Union Theatre, London, 1-25 September 2010
2 stars
The Remains of the Day


cast includes
Stephen Rashbrook, Lucy Bradshaw

directed by
Chris Loveless
The Union theatre’s awkward repose under a Southwark railway arch, with its stage a horizontal ziggurat of corners and niches, presents a challenge to production design that is almost closer to site-specificity than it is to emplaced theatre.

And while this gives modest productions the opportunity to seize the architectural irregularity and define themselves accordingly, it is difficult for anything on a larger scale to stoop to the occasion. Unfortunate, then, that Alex Loveless’s adaptation of Kazuo Ishiguro’s novel is a piece of musical theatre that pays little heed to issues of scaling: written for an ensemble cast, with big dance numbers, choruses, and aristocratic settings.
Stevens is the butler at Darlington Hall, a colonial seat of power embroiled in the geopolitical intrigue of the 1930s. Struggling to serve his new master, a decidely non-u American, and conducting an unconsummated and unacknowledged relationship with the housekeeper Miss Kenton, Stevens begins to realise his lifelong service of aristocratic cultural institutions may have come at a cost to his humanity. The play is both a comedy of manners and a tragedy of the same.

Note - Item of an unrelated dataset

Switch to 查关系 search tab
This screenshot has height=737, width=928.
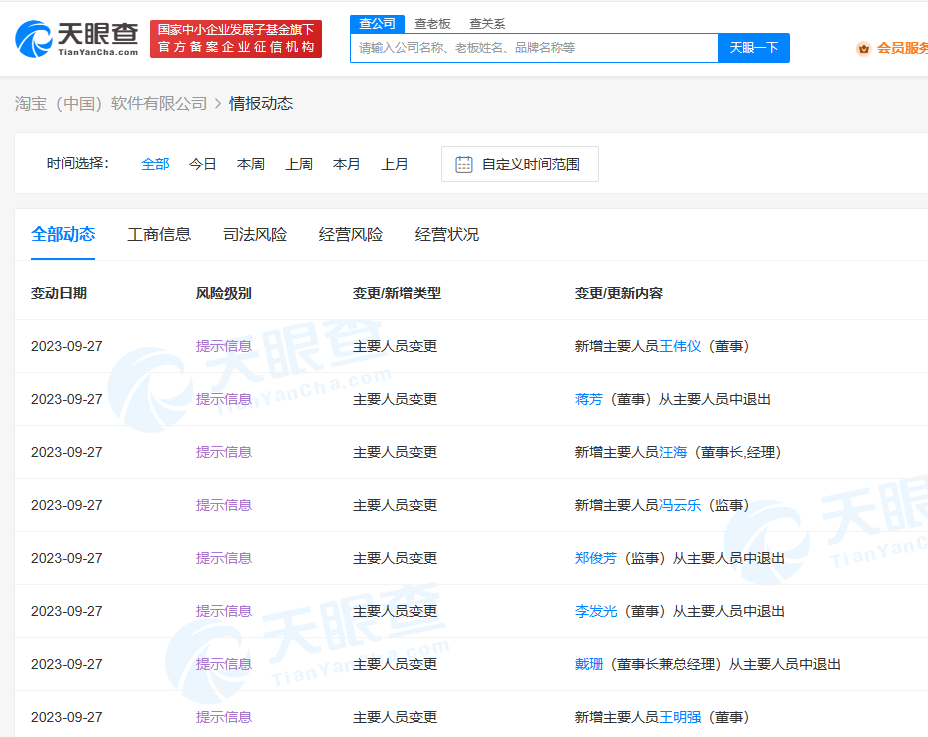pos(487,23)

But it’s poor old Darlington Hall that perhaps suffers the most. The set does what it can with a chunk of cornice and a chaise longues, but with the props crammed together comes of a little like an abstracted jumble sale. The loftier themes of the play suffer as a result. If the gradual decline of patrician culture is difficult to elaborate within a space that resembles a bedsit, then the scenes of global drawing room politics, its grand players strutting a patch of land which would have veal calves feeling slightly diminished, just feels risible. In place of a Habsburgian sense of scale - grandeur and dust - we get a kind of enthusiastic provincial rotting. There is a ramshackle and amateurish feel, which does for the play’s theme of British gentleman amateurism by being too literal.

The cramped feeling is enhanced by Loveless's guileless script, and his queuing up of musical numbers up like a DJ impatient to go home - the pace is jittery, and at times, shot to pieces. Here again scale comes to bear, as moments of dimension, such as the British betrayal of the continental Jews, or the relationship Stevens has with his father, are condensed and coarsened. Loveless’s brother Chris here directs, and compared to their last outing with Fallen Angel, a well-judged adaptation of Dracula at the White Bear, this feels like a mistake from the outset. The play’s highlight is probably the moving song Close Your Eyes, where the use of space and songwriting finally come together in an elegantly structured lament to joblessness, but it is all too brief.

It’s left to Stephen Rashbrook as Stevens to make sense of proceedings, with a deliberate and nuanced performance, which only sometimes errs too far on the side of passive as the rest of the cast muddle as best they can around him. Rashbrook has a face a bit like a powdered owl, all broad grey surfaces, which makes an excellent site for his portrayal of snobbery and deference, and while there are flashes of intelligence that hint at a simmer to Stevens obedient surface, there simply isn’t the dimension there to scale the high emotional register of the closing scenes.

Better will come from everyone here, but this production simply tries to do too much, and in its exuberance it lacks the invention to adapt. Scale your expectations accordingly.